# Playing in the snow



## catwoman (Dec 3, 2002)

Well, yesterday we got over 5 inches of snow. My kitties are indoor only so they were a little curious about all the white stuff they saw falling from the sky. We took a cookie sheet and filled it with snow and placed it in the middle of the living room!! This is the second time we've done this. It is so funny watching them explore. :lol: Each one would push the snow around and then shake their little paws because they were cold. It was soooo cute. They enjoyed themselves. Just wanted to share. Anyone else let their kitties play with the snow (the safe way)??? :wink:


----------



## Max&Ben (Feb 7, 2003)

Cats are so funny in snow when they are not familiar with it. They are curious but can feel the cold on their paws. It's pretty funny to watch a chubby cat bound through powder snow that's slightly deeper than his belly-line. They suddenly learn to hop like rabbits.

■ **Dataset rows**:

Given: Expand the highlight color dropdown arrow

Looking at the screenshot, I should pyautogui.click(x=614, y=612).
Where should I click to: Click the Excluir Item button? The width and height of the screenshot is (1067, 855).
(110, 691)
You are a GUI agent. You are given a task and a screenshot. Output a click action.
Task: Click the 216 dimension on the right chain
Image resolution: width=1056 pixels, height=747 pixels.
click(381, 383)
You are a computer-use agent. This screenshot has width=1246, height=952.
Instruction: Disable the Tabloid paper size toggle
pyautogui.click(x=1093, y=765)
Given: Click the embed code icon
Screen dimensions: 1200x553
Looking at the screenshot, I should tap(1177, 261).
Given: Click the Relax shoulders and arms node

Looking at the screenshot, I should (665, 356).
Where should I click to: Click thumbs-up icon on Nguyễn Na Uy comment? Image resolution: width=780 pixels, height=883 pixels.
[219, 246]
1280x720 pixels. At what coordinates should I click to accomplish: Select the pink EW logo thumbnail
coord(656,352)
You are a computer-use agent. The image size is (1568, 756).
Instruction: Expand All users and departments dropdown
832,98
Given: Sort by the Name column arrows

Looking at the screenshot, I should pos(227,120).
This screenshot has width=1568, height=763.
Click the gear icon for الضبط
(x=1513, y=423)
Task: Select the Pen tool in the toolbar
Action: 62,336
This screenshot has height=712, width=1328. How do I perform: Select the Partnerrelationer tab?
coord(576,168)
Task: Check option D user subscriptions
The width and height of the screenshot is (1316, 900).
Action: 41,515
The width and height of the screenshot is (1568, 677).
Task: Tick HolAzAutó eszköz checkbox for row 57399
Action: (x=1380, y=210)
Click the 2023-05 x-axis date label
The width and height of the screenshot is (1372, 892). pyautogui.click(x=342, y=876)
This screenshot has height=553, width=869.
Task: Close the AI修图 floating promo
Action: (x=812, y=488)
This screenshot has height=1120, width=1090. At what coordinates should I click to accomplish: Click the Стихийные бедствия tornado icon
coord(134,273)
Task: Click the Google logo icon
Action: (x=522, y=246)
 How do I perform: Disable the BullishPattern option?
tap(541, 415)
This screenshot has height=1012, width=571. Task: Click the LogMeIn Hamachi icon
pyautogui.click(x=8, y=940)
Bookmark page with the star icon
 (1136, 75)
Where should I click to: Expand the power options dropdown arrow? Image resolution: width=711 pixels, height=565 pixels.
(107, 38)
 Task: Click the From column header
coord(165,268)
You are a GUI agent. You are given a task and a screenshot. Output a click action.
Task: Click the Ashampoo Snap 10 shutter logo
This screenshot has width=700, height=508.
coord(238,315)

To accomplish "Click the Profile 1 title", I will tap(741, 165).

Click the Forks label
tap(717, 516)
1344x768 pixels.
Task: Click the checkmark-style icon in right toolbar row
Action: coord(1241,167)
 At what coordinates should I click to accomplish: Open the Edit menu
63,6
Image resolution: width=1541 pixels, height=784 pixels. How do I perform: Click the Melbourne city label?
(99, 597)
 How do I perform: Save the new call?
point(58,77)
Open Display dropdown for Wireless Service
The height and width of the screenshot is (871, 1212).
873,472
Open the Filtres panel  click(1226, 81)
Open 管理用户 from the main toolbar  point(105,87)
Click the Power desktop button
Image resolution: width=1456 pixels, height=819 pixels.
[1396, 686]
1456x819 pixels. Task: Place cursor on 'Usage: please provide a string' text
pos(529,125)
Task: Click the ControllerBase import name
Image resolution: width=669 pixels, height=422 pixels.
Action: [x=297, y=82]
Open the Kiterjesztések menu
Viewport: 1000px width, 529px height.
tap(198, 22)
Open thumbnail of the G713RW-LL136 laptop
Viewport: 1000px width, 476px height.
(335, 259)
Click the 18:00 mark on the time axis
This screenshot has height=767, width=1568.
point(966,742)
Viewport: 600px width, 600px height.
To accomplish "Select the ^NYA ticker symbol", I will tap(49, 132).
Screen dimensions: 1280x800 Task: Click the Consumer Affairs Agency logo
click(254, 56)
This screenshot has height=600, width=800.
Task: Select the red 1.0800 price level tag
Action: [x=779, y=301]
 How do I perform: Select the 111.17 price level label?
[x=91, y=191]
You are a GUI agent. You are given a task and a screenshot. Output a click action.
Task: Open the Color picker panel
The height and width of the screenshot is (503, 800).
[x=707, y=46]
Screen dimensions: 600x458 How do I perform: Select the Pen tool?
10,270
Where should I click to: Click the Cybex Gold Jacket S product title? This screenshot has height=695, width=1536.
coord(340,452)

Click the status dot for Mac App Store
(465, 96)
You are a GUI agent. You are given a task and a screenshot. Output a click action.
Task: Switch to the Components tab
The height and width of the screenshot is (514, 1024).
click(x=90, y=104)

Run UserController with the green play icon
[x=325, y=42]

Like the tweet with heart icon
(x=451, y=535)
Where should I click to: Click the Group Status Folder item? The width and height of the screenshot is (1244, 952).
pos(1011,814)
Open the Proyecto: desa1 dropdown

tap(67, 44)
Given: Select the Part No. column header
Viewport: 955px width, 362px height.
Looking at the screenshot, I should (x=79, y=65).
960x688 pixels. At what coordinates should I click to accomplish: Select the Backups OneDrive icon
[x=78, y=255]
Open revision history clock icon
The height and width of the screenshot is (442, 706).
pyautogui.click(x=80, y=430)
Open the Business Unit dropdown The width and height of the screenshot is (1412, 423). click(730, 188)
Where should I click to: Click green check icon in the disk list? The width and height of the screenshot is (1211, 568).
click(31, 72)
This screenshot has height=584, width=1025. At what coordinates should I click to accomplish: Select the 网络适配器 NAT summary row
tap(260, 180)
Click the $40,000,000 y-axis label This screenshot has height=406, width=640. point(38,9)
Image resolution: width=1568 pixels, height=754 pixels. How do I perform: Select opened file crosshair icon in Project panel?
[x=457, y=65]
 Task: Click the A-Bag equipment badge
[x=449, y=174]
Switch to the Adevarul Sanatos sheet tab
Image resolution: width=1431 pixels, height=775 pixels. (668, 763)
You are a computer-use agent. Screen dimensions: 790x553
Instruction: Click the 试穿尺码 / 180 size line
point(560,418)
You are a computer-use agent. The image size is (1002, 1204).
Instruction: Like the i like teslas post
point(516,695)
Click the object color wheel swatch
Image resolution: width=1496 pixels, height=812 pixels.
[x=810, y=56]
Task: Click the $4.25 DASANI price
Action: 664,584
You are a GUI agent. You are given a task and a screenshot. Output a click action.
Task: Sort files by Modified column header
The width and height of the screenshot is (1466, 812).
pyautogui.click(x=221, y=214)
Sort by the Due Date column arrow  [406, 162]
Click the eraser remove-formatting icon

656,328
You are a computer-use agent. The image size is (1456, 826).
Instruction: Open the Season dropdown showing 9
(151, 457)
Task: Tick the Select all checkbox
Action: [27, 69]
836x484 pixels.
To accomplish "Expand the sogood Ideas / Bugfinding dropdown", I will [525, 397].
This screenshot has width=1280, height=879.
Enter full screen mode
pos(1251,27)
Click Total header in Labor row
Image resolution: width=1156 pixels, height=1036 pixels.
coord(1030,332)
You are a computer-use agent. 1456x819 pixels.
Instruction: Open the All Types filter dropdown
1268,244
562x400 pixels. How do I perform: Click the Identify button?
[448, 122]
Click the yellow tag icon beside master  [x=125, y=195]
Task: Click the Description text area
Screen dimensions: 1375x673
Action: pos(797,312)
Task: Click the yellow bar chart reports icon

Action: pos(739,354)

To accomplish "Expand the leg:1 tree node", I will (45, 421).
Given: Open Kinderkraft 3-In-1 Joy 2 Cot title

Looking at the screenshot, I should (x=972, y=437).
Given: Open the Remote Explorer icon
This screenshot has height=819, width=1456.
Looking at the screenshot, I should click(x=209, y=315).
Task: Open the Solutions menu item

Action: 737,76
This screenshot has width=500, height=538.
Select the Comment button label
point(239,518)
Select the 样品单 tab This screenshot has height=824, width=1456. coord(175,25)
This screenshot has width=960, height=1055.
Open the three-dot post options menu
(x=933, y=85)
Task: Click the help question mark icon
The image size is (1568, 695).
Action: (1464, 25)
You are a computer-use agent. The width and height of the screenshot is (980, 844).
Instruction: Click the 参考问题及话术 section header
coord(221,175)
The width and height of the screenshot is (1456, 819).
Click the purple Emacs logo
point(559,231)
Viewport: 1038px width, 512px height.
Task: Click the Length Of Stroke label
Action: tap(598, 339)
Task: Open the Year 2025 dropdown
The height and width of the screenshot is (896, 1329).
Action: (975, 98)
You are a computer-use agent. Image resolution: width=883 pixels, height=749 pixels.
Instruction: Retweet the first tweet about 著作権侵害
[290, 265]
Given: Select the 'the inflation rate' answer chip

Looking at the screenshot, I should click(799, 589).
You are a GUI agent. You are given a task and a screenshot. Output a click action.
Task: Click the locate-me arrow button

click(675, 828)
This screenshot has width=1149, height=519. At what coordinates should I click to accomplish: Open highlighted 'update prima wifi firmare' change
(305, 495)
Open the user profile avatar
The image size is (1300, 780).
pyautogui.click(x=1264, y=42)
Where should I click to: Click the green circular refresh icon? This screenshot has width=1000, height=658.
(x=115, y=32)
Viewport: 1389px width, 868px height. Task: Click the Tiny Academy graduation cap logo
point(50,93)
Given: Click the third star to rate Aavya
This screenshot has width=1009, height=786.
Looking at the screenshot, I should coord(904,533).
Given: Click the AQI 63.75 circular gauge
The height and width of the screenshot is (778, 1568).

■ **Exercise details**:
Answer these about the snow thread:
1. How much snow fell the day before catwoman posted?
2. What did catwoman fill with snow and place in the living room?
3. According to Max&Ben, what do cats suddenly learn to do in powder snow slightly deeper than their belly-line?
The records have no connection to the snow thread.

■ **Result for this exercise**:
1. Over 5 inches.
2. A cookie sheet.
3. Hop like rabbits.